I bacini sardi sono pieni a metà e alcuni sono anche sotto questa soglia. Secondo il monitoraggio degli invasi e preallarme siccità dell'autorità di bacino della Regione, la percentuale di riempimento è pari al 50,2%, sette punti in meno rispetto a fine giugno 2024. In termini assoluti su 1824 milioni di metri cubi invasabili, al 31 luglio ce ne sono disponibili solo 915.80 milioni mentre al 30 giugno erano 1048.06 milioni, ossia il 57.4%. Ma se si guarda al 2023, a luglio gli invasi contenevano 1295.11 milioni di mc, cioè il 71%.

La crisi idrica è conclamata nelle campagne ma a preoccupare, in assenza di precipitazioni, è l'autunno.
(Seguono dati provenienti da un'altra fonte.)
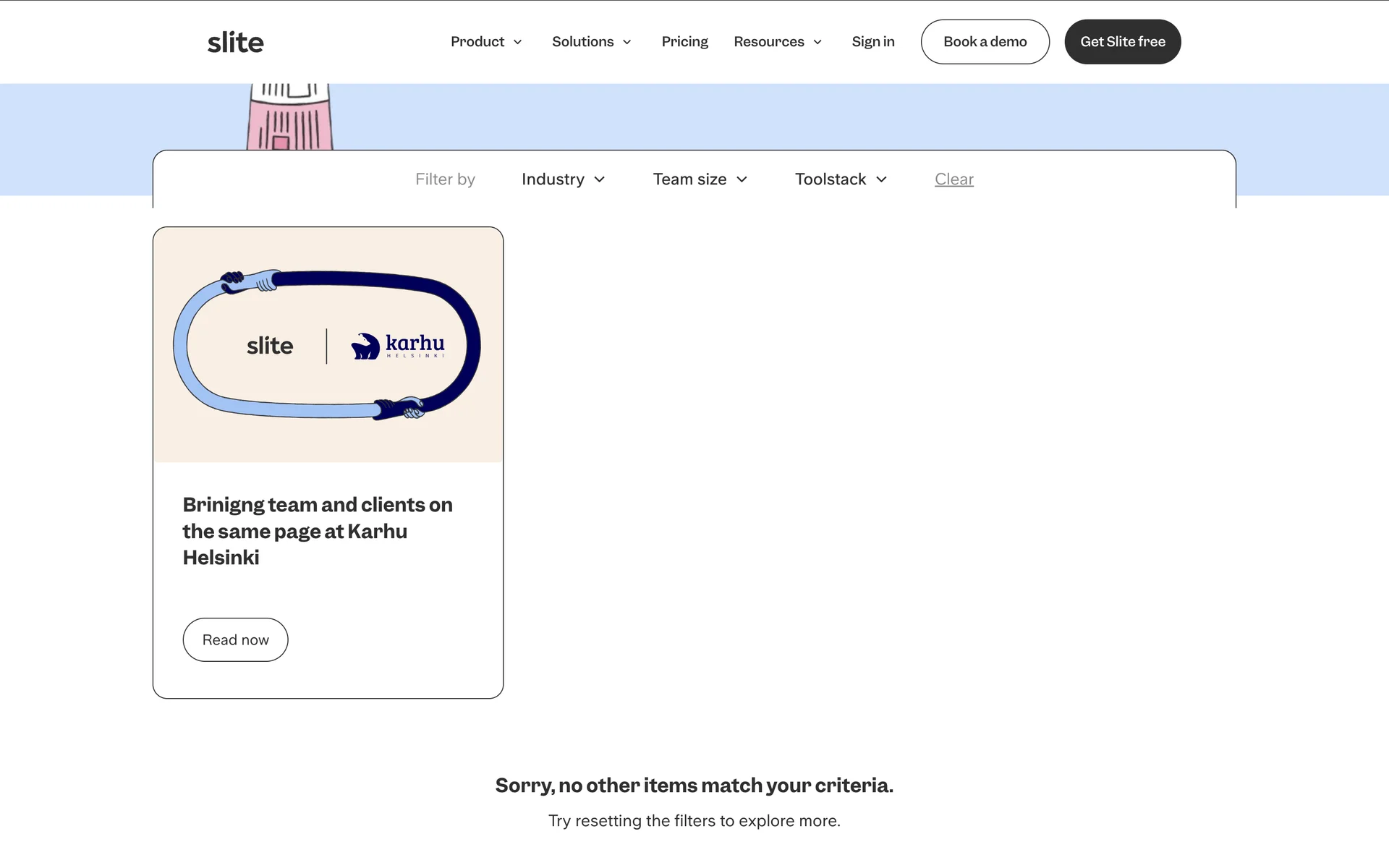Open the Team size filter dropdown

coord(690,179)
Le piogge arrivano sempre più tardi e le restrizioni, se continuerà a non piovere, potrebbero non riguardare più solo le aziende agrozootecniche ma anche le utenze residenziali. Qualche comune è già corso ai ripari cercando pozzi di acqua sotterranea e prevedendo l'installazione di dissalatori. 
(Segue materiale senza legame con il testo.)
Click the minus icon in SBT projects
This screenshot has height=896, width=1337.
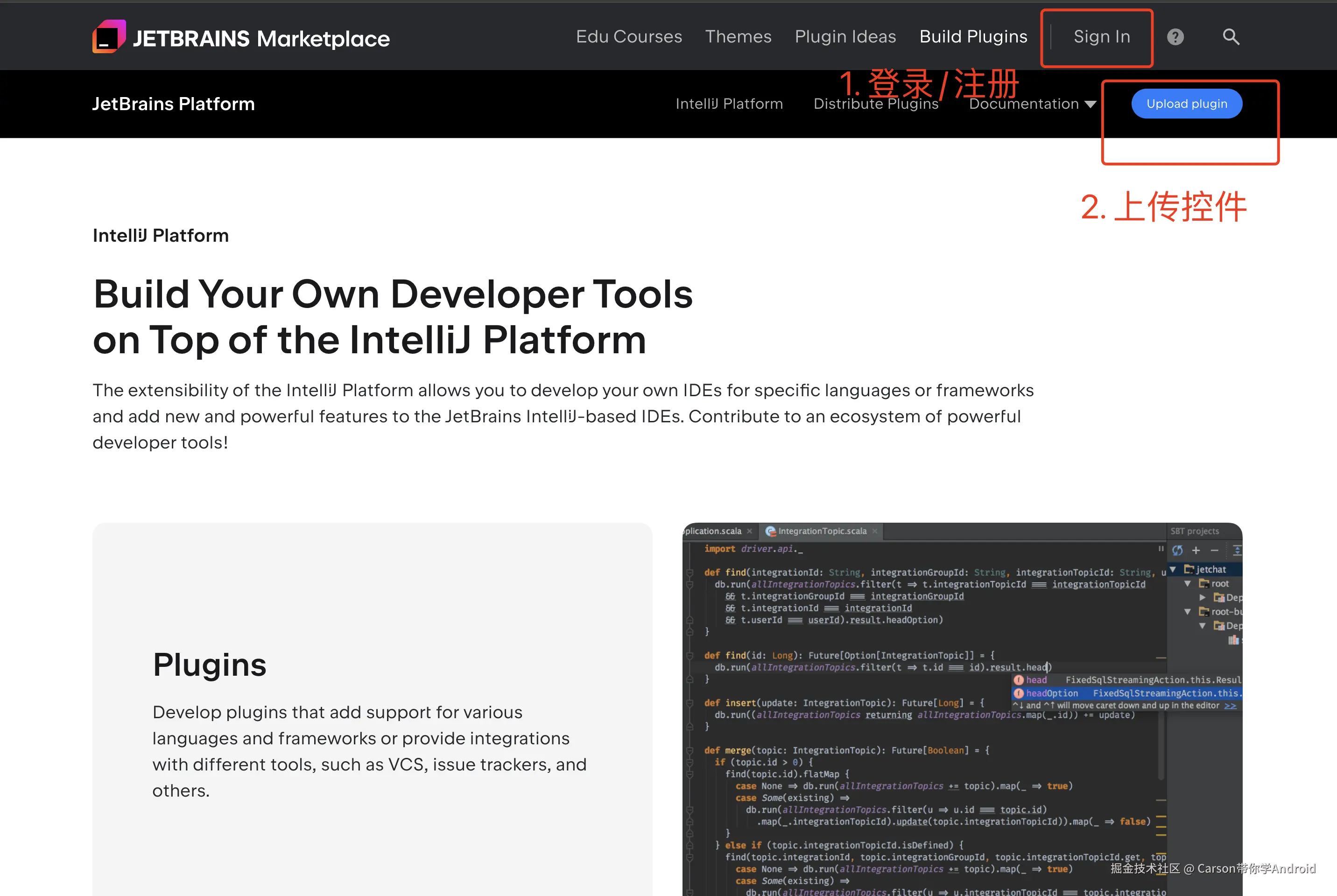point(1215,550)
La sete si fa sentire di più nel Sulcis (35%), ma, a parte l'invaso del Liscia in Gallura al 64% e il distretto del Tirso (al 75.4%), anche tutte le altre dighe devono fare i conti con la poca acqua invasata: dall'Ogliastra alla Baronia, sino al nord Sardegna. Quest'anno non si salva neppure la zona idrografica del Flumendosa-Campidano-Cixerri dove c'è solo il 35.7% di acqua. 

Da considerare poi che potrebbero aumentare i costi per la depurazione: pescando dal fondo dei bacini l'acqua va trattata con più cura e questo fa lievitare i costi per il gestore idrico, che si riverberano poi nella tariffa ai clienti finali.